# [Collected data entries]
══════

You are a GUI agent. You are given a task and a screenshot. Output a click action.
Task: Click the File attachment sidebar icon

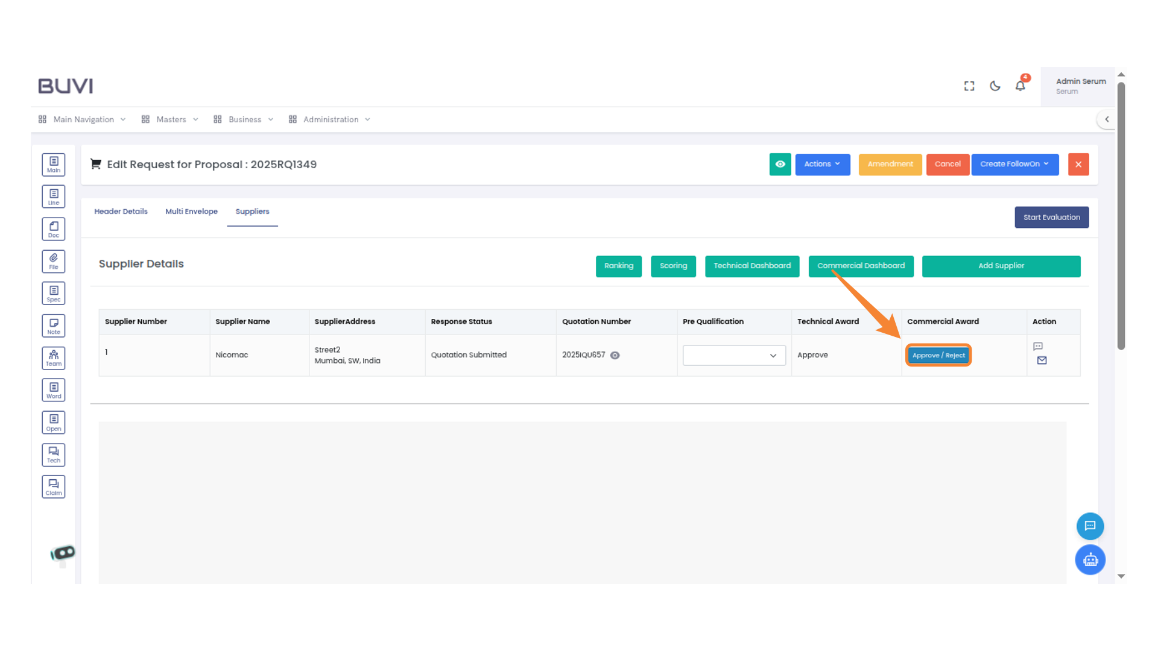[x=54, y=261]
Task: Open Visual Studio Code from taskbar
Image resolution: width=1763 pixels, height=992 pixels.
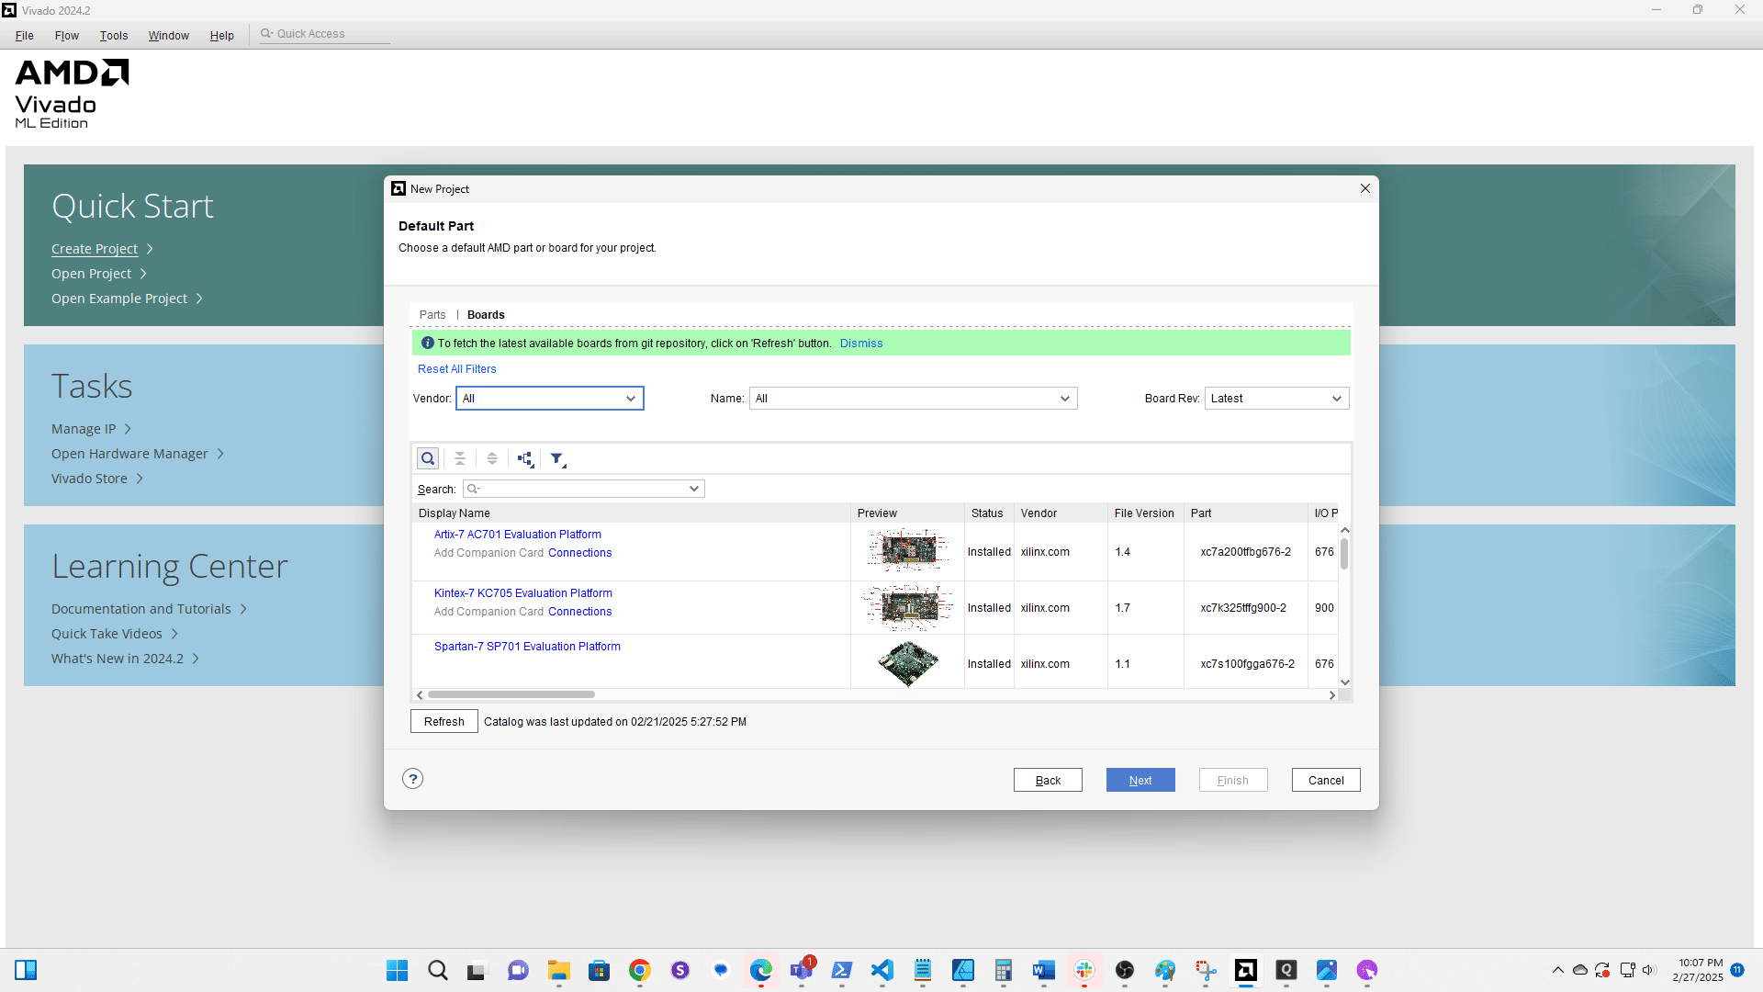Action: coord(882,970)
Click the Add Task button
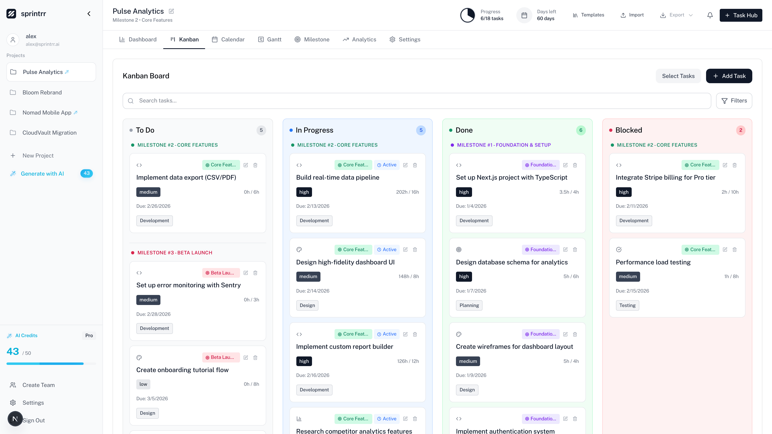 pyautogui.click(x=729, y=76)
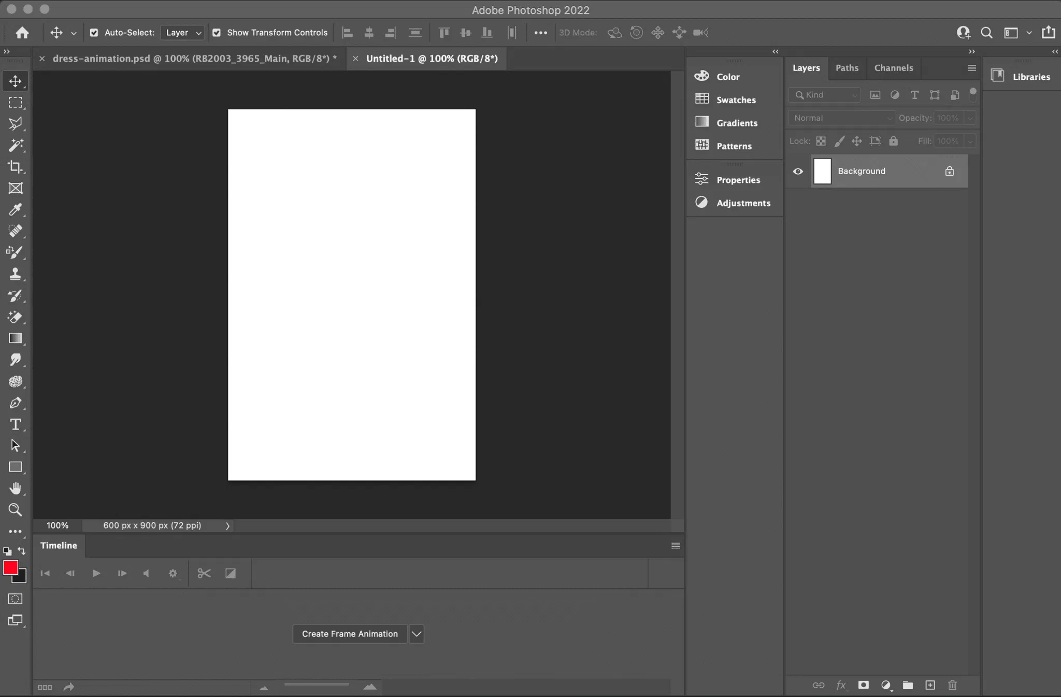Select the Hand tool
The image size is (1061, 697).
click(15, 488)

══════

# [What is expected]
The answer must be an exact transcription of the lines from the one containing "Task: Click the File attachment sidebar icon" through the last line of the records above, both included, with no pictures.

# [Result of this exercise]
Task: Click the File attachment sidebar icon

[x=54, y=261]
Task: Open Visual Studio Code from taskbar
Image resolution: width=1763 pixels, height=992 pixels.
Action: coord(882,970)
Click the Add Task button
 pyautogui.click(x=729, y=76)
Select the Hand tool
The image size is (1061, 697).
click(15, 488)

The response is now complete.